WORK ORDER — Will you write out all the entries below exactly?
Content starts
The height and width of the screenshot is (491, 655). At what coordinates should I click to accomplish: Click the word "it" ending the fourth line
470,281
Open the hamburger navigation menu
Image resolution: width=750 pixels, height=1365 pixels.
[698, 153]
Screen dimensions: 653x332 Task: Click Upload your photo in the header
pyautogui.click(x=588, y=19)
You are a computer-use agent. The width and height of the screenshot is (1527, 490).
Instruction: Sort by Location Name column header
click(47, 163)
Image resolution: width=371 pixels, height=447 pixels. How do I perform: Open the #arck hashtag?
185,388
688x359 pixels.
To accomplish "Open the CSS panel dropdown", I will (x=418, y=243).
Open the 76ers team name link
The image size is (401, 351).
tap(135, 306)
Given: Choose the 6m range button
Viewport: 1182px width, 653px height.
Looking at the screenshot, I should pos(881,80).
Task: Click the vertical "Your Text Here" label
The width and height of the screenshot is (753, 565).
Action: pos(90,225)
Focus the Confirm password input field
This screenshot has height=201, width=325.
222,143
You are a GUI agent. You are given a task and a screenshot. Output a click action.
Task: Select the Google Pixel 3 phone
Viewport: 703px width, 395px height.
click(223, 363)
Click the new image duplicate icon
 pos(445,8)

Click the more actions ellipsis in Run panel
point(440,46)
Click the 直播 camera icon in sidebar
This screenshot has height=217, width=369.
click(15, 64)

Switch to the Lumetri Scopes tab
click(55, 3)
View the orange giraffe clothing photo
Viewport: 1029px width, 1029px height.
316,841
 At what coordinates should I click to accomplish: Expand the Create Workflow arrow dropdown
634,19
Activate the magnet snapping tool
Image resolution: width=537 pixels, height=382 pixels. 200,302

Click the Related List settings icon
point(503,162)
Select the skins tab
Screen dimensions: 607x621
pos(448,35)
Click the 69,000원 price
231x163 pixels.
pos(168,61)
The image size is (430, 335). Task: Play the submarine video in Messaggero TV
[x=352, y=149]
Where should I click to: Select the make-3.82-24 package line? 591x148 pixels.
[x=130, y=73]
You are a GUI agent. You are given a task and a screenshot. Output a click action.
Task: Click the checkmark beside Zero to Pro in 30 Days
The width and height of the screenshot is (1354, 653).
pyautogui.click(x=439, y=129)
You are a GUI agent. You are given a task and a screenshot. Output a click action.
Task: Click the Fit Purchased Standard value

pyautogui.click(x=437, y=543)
Content ends
EXERCISE SOLUTION —
The height and width of the screenshot is (491, 655). At what coordinates should I click to accomplish: Click the word "it" ending the fourth line
470,281
Open the hamburger navigation menu
Image resolution: width=750 pixels, height=1365 pixels.
[698, 153]
Screen dimensions: 653x332 Task: Click Upload your photo in the header
pyautogui.click(x=588, y=19)
You are a computer-use agent. The width and height of the screenshot is (1527, 490).
Instruction: Sort by Location Name column header
click(47, 163)
Image resolution: width=371 pixels, height=447 pixels. How do I perform: Open the #arck hashtag?
185,388
688x359 pixels.
To accomplish "Open the CSS panel dropdown", I will (x=418, y=243).
Open the 76ers team name link
The image size is (401, 351).
tap(135, 306)
Given: Choose the 6m range button
Viewport: 1182px width, 653px height.
Looking at the screenshot, I should pos(881,80).
Task: Click the vertical "Your Text Here" label
The width and height of the screenshot is (753, 565).
Action: pos(90,225)
Focus the Confirm password input field
This screenshot has height=201, width=325.
222,143
You are a GUI agent. You are given a task and a screenshot. Output a click action.
Task: Select the Google Pixel 3 phone
Viewport: 703px width, 395px height.
click(223, 363)
Click the new image duplicate icon
 pos(445,8)

Click the more actions ellipsis in Run panel
point(440,46)
Click the 直播 camera icon in sidebar
This screenshot has height=217, width=369.
click(15, 64)

Switch to the Lumetri Scopes tab
click(55, 3)
View the orange giraffe clothing photo
Viewport: 1029px width, 1029px height.
316,841
 At what coordinates should I click to accomplish: Expand the Create Workflow arrow dropdown
634,19
Activate the magnet snapping tool
Image resolution: width=537 pixels, height=382 pixels. 200,302

Click the Related List settings icon
point(503,162)
Select the skins tab
Screen dimensions: 607x621
pos(448,35)
Click the 69,000원 price
231x163 pixels.
pos(168,61)
The image size is (430, 335). Task: Play the submarine video in Messaggero TV
[x=352, y=149]
Where should I click to: Select the make-3.82-24 package line? 591x148 pixels.
[x=130, y=73]
You are a GUI agent. You are given a task and a screenshot. Output a click action.
Task: Click the checkmark beside Zero to Pro in 30 Days
The width and height of the screenshot is (1354, 653).
pyautogui.click(x=439, y=129)
You are a GUI agent. You are given a task and a screenshot. Output a click action.
Task: Click the Fit Purchased Standard value

pyautogui.click(x=437, y=543)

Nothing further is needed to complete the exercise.